Records for this exercise
■ ■ ■ ■ ■
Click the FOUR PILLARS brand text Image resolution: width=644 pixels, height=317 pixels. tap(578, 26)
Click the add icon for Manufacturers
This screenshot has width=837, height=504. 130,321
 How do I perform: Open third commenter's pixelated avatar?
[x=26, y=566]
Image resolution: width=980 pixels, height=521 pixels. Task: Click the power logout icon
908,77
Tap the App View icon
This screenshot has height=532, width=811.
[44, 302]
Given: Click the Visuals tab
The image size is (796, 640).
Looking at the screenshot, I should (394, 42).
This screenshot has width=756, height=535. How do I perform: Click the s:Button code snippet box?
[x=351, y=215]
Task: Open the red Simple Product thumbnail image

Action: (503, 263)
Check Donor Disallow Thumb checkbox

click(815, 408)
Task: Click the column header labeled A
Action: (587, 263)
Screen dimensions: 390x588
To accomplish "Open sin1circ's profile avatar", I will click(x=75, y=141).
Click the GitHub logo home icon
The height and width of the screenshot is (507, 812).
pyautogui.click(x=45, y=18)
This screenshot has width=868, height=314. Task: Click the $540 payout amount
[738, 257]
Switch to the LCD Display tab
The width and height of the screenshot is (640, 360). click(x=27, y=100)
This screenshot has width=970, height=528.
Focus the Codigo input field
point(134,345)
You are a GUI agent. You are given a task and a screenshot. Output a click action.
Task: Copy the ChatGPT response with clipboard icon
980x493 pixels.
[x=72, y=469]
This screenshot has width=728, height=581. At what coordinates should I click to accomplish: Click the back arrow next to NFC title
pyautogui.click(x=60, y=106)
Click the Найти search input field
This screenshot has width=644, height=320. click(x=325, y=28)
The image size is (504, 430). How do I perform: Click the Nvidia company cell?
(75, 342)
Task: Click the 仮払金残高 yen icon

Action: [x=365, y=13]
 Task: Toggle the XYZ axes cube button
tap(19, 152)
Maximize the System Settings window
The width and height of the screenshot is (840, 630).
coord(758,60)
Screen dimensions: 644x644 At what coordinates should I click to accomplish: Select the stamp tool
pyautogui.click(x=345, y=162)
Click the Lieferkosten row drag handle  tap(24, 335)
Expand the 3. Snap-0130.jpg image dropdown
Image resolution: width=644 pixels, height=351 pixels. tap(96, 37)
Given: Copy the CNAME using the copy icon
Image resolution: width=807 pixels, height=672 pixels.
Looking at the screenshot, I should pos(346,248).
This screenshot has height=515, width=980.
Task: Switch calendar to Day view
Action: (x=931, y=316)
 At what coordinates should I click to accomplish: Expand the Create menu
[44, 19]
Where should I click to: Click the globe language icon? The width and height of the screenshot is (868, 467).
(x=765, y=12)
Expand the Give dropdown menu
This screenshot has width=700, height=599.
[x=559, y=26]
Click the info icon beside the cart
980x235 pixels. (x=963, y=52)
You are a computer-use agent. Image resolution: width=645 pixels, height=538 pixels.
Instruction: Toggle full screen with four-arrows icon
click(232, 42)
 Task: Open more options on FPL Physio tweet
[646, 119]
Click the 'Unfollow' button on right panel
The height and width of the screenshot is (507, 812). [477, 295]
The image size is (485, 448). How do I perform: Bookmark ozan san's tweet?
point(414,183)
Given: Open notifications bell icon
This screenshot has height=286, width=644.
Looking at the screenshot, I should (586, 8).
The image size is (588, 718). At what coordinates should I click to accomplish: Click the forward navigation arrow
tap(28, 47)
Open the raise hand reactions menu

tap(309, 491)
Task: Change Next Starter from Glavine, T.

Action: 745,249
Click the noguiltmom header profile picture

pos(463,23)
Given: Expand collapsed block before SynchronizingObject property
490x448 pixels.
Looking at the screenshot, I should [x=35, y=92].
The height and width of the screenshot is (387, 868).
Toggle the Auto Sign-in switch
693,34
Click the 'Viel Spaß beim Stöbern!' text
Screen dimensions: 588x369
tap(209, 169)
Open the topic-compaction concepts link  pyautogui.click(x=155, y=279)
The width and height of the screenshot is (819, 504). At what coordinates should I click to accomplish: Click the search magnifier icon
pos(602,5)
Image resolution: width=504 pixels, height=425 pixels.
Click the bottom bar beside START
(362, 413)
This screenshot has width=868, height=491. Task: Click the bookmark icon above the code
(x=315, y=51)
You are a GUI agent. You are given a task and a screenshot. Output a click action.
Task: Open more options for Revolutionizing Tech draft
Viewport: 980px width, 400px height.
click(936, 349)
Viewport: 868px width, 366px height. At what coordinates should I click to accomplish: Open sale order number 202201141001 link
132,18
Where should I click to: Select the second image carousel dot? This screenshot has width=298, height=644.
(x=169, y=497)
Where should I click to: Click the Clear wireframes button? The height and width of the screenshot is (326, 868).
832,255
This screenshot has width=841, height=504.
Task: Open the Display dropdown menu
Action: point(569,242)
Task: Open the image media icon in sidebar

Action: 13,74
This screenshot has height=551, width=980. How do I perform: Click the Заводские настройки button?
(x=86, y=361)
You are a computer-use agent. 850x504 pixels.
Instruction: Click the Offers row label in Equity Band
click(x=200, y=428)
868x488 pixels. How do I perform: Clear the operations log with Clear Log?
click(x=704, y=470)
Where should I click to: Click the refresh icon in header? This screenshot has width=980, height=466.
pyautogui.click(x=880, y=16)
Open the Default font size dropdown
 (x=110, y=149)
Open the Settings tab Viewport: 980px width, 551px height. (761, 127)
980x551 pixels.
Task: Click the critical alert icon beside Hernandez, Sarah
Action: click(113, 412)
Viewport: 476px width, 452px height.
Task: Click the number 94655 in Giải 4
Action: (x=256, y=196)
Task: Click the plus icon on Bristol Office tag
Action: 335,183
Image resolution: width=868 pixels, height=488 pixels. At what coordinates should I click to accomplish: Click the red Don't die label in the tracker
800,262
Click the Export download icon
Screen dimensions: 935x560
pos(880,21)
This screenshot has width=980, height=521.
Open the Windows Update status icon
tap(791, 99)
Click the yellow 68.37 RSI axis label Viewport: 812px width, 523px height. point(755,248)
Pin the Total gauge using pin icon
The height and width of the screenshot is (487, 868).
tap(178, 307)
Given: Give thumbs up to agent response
■ ■ ■ ■ ■
Set problem
Write out the entire listing above, line for line, without altering a single character.

Full response
Click the FOUR PILLARS brand text Image resolution: width=644 pixels, height=317 pixels. tap(578, 26)
Click the add icon for Manufacturers
This screenshot has width=837, height=504. 130,321
 How do I perform: Open third commenter's pixelated avatar?
[x=26, y=566]
Image resolution: width=980 pixels, height=521 pixels. Task: Click the power logout icon
908,77
Tap the App View icon
This screenshot has height=532, width=811.
[44, 302]
Given: Click the Visuals tab
The image size is (796, 640).
Looking at the screenshot, I should (394, 42).
This screenshot has width=756, height=535. How do I perform: Click the s:Button code snippet box?
[x=351, y=215]
Task: Open the red Simple Product thumbnail image

Action: (503, 263)
Check Donor Disallow Thumb checkbox

click(815, 408)
Task: Click the column header labeled A
Action: (587, 263)
Screen dimensions: 390x588
To accomplish "Open sin1circ's profile avatar", I will click(x=75, y=141).
Click the GitHub logo home icon
The height and width of the screenshot is (507, 812).
pyautogui.click(x=45, y=18)
This screenshot has width=868, height=314. Task: Click the $540 payout amount
[738, 257]
Switch to the LCD Display tab
The width and height of the screenshot is (640, 360). click(x=27, y=100)
This screenshot has width=970, height=528.
Focus the Codigo input field
point(134,345)
You are a GUI agent. You are given a task and a screenshot. Output a click action.
Task: Copy the ChatGPT response with clipboard icon
980x493 pixels.
[x=72, y=469]
This screenshot has width=728, height=581. At what coordinates should I click to accomplish: Click the back arrow next to NFC title
pyautogui.click(x=60, y=106)
Click the Найти search input field
This screenshot has width=644, height=320. click(x=325, y=28)
The image size is (504, 430). How do I perform: Click the Nvidia company cell?
(75, 342)
Task: Click the 仮払金残高 yen icon

Action: [x=365, y=13]
 Task: Toggle the XYZ axes cube button
tap(19, 152)
Maximize the System Settings window
The width and height of the screenshot is (840, 630).
coord(758,60)
Screen dimensions: 644x644 At what coordinates should I click to accomplish: Select the stamp tool
pyautogui.click(x=345, y=162)
Click the Lieferkosten row drag handle  tap(24, 335)
Expand the 3. Snap-0130.jpg image dropdown
Image resolution: width=644 pixels, height=351 pixels. tap(96, 37)
Given: Copy the CNAME using the copy icon
Image resolution: width=807 pixels, height=672 pixels.
Looking at the screenshot, I should pos(346,248).
This screenshot has height=515, width=980.
Task: Switch calendar to Day view
Action: (x=931, y=316)
 At what coordinates should I click to accomplish: Expand the Create menu
[44, 19]
Where should I click to: Click the globe language icon? The width and height of the screenshot is (868, 467).
(x=765, y=12)
Expand the Give dropdown menu
This screenshot has width=700, height=599.
[x=559, y=26]
Click the info icon beside the cart
980x235 pixels. (x=963, y=52)
You are a computer-use agent. Image resolution: width=645 pixels, height=538 pixels.
Instruction: Toggle full screen with four-arrows icon
click(232, 42)
 Task: Open more options on FPL Physio tweet
[646, 119]
Click the 'Unfollow' button on right panel
The height and width of the screenshot is (507, 812). [477, 295]
The image size is (485, 448). How do I perform: Bookmark ozan san's tweet?
point(414,183)
Given: Open notifications bell icon
This screenshot has height=286, width=644.
Looking at the screenshot, I should (586, 8).
The image size is (588, 718). At what coordinates should I click to accomplish: Click the forward navigation arrow
tap(28, 47)
Open the raise hand reactions menu

tap(309, 491)
Task: Change Next Starter from Glavine, T.

Action: 745,249
Click the noguiltmom header profile picture

pos(463,23)
Given: Expand collapsed block before SynchronizingObject property
490x448 pixels.
Looking at the screenshot, I should [x=35, y=92].
The height and width of the screenshot is (387, 868).
Toggle the Auto Sign-in switch
693,34
Click the 'Viel Spaß beim Stöbern!' text
Screen dimensions: 588x369
tap(209, 169)
Open the topic-compaction concepts link  pyautogui.click(x=155, y=279)
The width and height of the screenshot is (819, 504). At what coordinates should I click to accomplish: Click the search magnifier icon
pos(602,5)
Image resolution: width=504 pixels, height=425 pixels.
Click the bottom bar beside START
(362, 413)
This screenshot has width=868, height=491. Task: Click the bookmark icon above the code
(x=315, y=51)
You are a GUI agent. You are given a task and a screenshot. Output a click action.
Task: Open more options for Revolutionizing Tech draft
Viewport: 980px width, 400px height.
click(936, 349)
Viewport: 868px width, 366px height. At what coordinates should I click to accomplish: Open sale order number 202201141001 link
132,18
Where should I click to: Select the second image carousel dot? This screenshot has width=298, height=644.
(x=169, y=497)
Where should I click to: Click the Clear wireframes button? The height and width of the screenshot is (326, 868).
832,255
This screenshot has width=841, height=504.
Task: Open the Display dropdown menu
Action: point(569,242)
Task: Open the image media icon in sidebar

Action: 13,74
This screenshot has height=551, width=980. How do I perform: Click the Заводские настройки button?
(x=86, y=361)
You are a computer-use agent. 850x504 pixels.
Instruction: Click the Offers row label in Equity Band
click(x=200, y=428)
868x488 pixels. How do I perform: Clear the operations log with Clear Log?
click(x=704, y=470)
Where should I click to: Click the refresh icon in header? This screenshot has width=980, height=466.
pyautogui.click(x=880, y=16)
Open the Default font size dropdown
 (x=110, y=149)
Open the Settings tab Viewport: 980px width, 551px height. (761, 127)
980x551 pixels.
Task: Click the critical alert icon beside Hernandez, Sarah
Action: click(113, 412)
Viewport: 476px width, 452px height.
Task: Click the number 94655 in Giải 4
Action: (x=256, y=196)
Task: Click the plus icon on Bristol Office tag
Action: 335,183
Image resolution: width=868 pixels, height=488 pixels. At what coordinates should I click to accomplish: Click the red Don't die label in the tracker
800,262
Click the Export download icon
Screen dimensions: 935x560
pos(880,21)
This screenshot has width=980, height=521.
Open the Windows Update status icon
tap(791, 99)
Click the yellow 68.37 RSI axis label Viewport: 812px width, 523px height. point(755,248)
Pin the Total gauge using pin icon
The height and width of the screenshot is (487, 868).
tap(178, 307)
Given: Give thumbs up to agent response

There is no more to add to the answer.